The epidermis, the skin’s outermost layer, protects the body from pathogens, UV radiation, and harmful chemicals. Its defenses rely on two components: a physical barrier of epithelial cells and an immune barrier formed by specialized cells, including Langerhans cells. While scientists have long known that these systems communicate during development, how they are synchronized has remained unclear.

Now, researchers have identified a key gene, ZNF750, that coordinates both processes. The study, led by Dr. Idan Cohen and Prof. Roy Gazit from the Shraga Segal Department of Microbiology, Immunology and Genetics, shows that ZNF750 is expressed in epithelial cells — cells that line the surface of the body — enabling them to produce IL34, a protein essential for the development of Langerhans immune cells.

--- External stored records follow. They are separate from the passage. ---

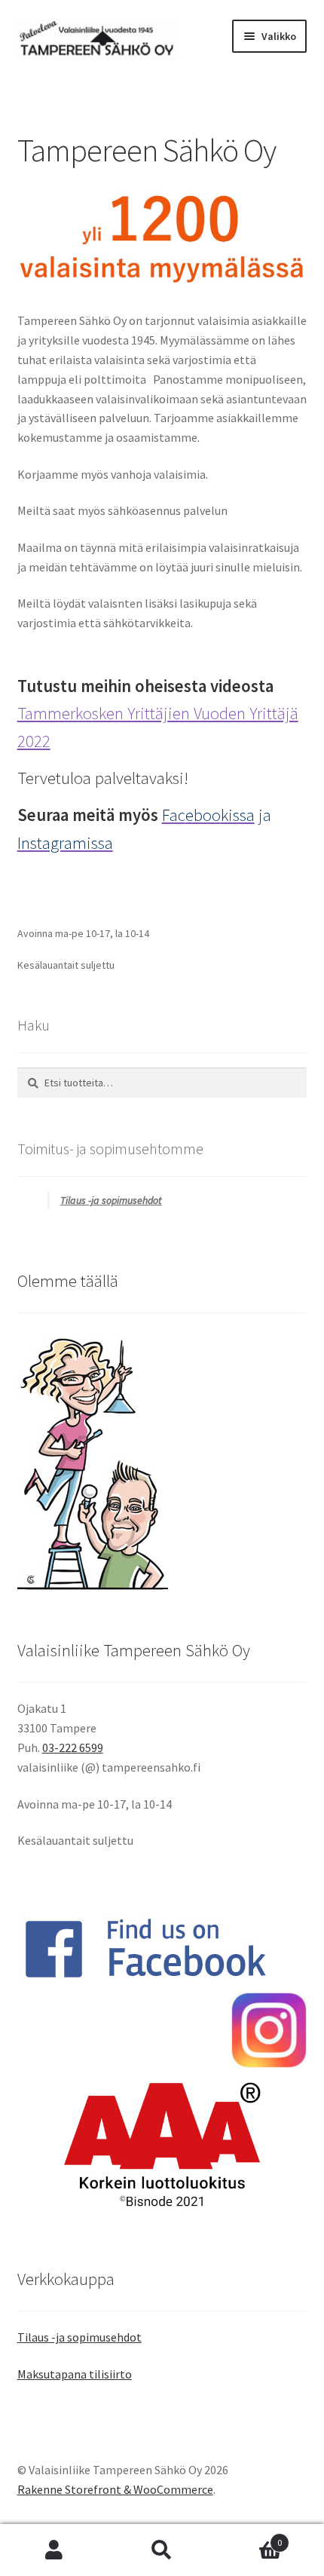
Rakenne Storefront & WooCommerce (115, 2489)
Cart (249, 2537)
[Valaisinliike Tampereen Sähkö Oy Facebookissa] (162, 1948)
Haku (161, 2550)
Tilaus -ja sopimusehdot (111, 1200)
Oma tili (54, 2550)
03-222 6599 (72, 1747)
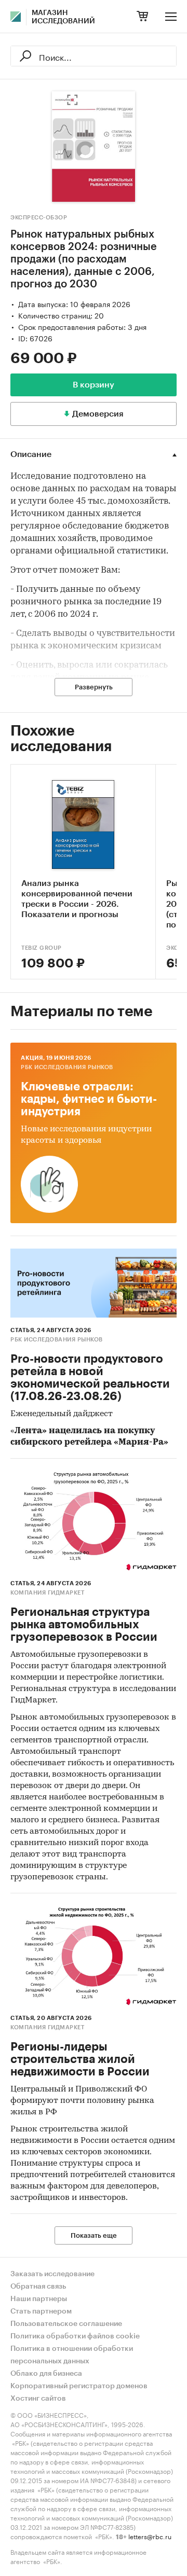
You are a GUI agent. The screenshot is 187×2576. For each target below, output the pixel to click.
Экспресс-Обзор (38, 217)
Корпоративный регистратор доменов (79, 2386)
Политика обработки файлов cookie (75, 2336)
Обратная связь (38, 2286)
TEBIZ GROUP (41, 948)
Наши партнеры (38, 2299)
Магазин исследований (63, 17)
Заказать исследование (52, 2274)
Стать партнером (41, 2311)
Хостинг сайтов (38, 2398)
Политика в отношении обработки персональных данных (71, 2355)
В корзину (93, 385)
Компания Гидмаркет (47, 1593)
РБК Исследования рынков (67, 1067)
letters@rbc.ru (149, 2536)
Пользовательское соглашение (66, 2324)
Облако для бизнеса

Langerhans cells are a special type of immune cell found in the skin, specifically in the epidermis, the outermost layer. They are part of the body’s first line of defense against pathogens such as bacteria, viruses, and fungi.

“The study is important for understanding the complexity of synchronized developmental processes involving different cells in the same tissue, and specifically for the development of the skin, which is essential for the protection of the human body,” Gazit explained. “It also provides insight into disorders of the skin barrier and common diseases such as psoriasis. In fact, it closes a circle with research conducted 20 years ago, during which the ZNF750 gene was first identified in a family of psoriasis patients.”

Cohen added, “Our findings help explain why structural defects in the skin are often accompanied by immune system dysfunction. They also point to new therapeutic directions, such as restoring key support signals to rebalance skin immunity.”

The discovery of ZNF750’s dual role could lead to new treatments for common inflammatory skin conditions. By targeting the pathway that allows epithelial cells to produce IL34 and support immune cell development, researchers may be able to rebalance skin immunity in patients with psoriasis or atopic dermatitis. The findings also explain why structural defects in the skin often appear alongside immune dysfunction, giving clinicians a clearer understanding of disease progression.

Beyond dermatology, the study also demonstrates that a single gene in one cell type can coordinate the development of an entirely different system, showing how tissues integrate multiple functions in a synchronized way. This concept could inform regenerative medicine and therapies in other organs, where ensuring different cell types develop in concert is critical for restoring proper function.

The study was published in the peer-reviewed Cell Reports.